インプット/アウトプット:Kirk Knight
Kirk Knightは、ラップ、制作、ビートメイキングと、ヒップホップ界でマルチタレントを発揮しているアーティストの一人です。Loop 2016プログラムで、彼はサンプリングの芸術についての自身の見解を紹介する予定です。
ヒップホップの伝統ともいえるサンプリングを活用しつつ、新しいテクニックやテクノロジーに取り入れるその手法について詳しくは、Kirk Knightのインタビューをお読みください。
ブルックリンには、大人への階段を駆け上がらせる力があります。この環境がもたらす気概とやる気は、しばしば住人の潜在意識にも影響しますー音楽界でその才覚を現す人材からは、生まれ育った地域の名残が作品に表れることも少なくありません。20歳のMC兼プロデューサーであるKirk Knightも例外ではありません。Joey Bada$$、Mick Jenkins、Pro Eraクルーとの制作で知られるKnightのサウンドのルーツがNYCヒップホップにあるのは明らかですが、サンプルを使用したサウンドに現代的でフレッシュなテイストが加味されています。AbletonはUnderachieversとのツアー中のKirkにインタビューし、音楽制作、ライブ・パフォーマンス、彼のデビューアルバム『Late Knight Special』について話を聞きました。
『Late Night Special』のリリース、おめでとうございます。ご自身初のアルバムですね?
ありがとうございます。はい、私のデビュー・プロジェクトです。「これまでラップをやっていて…」とか「これまでにこんなプロジェクトがあって…」とか話すアーティストはたくさんいると思うのですが、私にはそういったものがひとつもありません。これは私の人生初のプロジェクトなんです。一部のトラックは作成から2年ほど経っていますが、プロジェクト完了に集中的に取り組んだのは6ヵ月ほどです。プロジェクトのリリースにかかる期間が2年、3年、あるいは4年になろうと構いませんでした…リリースしてしまえば、制作にどの位の時間がかかったかを覚えている人はいませんからね。

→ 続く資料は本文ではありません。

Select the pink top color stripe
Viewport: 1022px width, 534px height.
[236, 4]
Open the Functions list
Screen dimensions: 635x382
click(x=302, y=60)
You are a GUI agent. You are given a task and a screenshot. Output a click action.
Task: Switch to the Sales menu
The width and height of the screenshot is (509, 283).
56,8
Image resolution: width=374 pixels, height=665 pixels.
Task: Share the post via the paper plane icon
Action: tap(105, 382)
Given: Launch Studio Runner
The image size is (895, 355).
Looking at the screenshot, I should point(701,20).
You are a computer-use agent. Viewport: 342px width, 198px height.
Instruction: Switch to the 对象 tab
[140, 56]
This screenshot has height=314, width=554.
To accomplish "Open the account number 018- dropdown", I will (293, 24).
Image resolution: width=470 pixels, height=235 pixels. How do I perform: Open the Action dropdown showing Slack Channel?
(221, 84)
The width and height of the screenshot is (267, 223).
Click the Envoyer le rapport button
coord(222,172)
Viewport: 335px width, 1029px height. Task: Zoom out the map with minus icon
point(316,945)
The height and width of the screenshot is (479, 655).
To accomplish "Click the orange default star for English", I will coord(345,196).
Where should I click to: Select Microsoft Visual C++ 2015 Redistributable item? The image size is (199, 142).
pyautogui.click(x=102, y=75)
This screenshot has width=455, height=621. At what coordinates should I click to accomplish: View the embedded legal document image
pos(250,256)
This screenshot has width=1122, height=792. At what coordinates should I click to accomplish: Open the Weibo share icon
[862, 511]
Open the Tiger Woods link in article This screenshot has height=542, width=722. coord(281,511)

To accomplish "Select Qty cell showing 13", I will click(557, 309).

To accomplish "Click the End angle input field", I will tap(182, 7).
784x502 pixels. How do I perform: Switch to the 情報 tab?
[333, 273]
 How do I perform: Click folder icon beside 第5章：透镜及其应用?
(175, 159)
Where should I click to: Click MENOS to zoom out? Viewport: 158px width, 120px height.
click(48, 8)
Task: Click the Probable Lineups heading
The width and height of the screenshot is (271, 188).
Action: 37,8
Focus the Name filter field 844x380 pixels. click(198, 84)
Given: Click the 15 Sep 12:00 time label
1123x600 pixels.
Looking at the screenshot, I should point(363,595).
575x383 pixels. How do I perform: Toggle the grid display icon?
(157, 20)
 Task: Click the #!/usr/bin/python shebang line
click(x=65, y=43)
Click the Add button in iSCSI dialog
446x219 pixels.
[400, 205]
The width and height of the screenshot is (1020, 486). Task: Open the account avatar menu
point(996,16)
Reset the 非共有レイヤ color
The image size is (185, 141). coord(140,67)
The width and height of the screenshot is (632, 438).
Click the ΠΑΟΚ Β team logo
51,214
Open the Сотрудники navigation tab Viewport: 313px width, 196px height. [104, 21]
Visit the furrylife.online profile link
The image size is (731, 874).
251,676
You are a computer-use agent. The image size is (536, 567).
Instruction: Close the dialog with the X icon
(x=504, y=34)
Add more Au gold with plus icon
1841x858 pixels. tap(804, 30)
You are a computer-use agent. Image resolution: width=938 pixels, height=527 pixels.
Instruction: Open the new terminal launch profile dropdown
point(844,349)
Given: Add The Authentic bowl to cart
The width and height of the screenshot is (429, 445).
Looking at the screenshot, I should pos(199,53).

確かにそうですね。楽曲を簡単に公開できるようになったので、そこまでの努力に時間を費やさなくなったということは往々にしてあるかもしれません。しかしそれは楽曲にも表れる…。
そのとおりです。『Late Night Special』に私が長い時間をかけたと皆さんおっしゃるのですが、この作品の語り部となるための人生の経験を積む必要がありました。私はまだ若いし、それにまだまだ知らないことがたくさんあります。分かりますよね?だから時間をかけて人生を送りたいと思ったんです。一夜だけの関係を楽しんだり、どうしようもなくロマンティックな夜を過ごしたり、怖い思いをしたりね。経験がないことには、そのことについて語ることもできない訳ですから。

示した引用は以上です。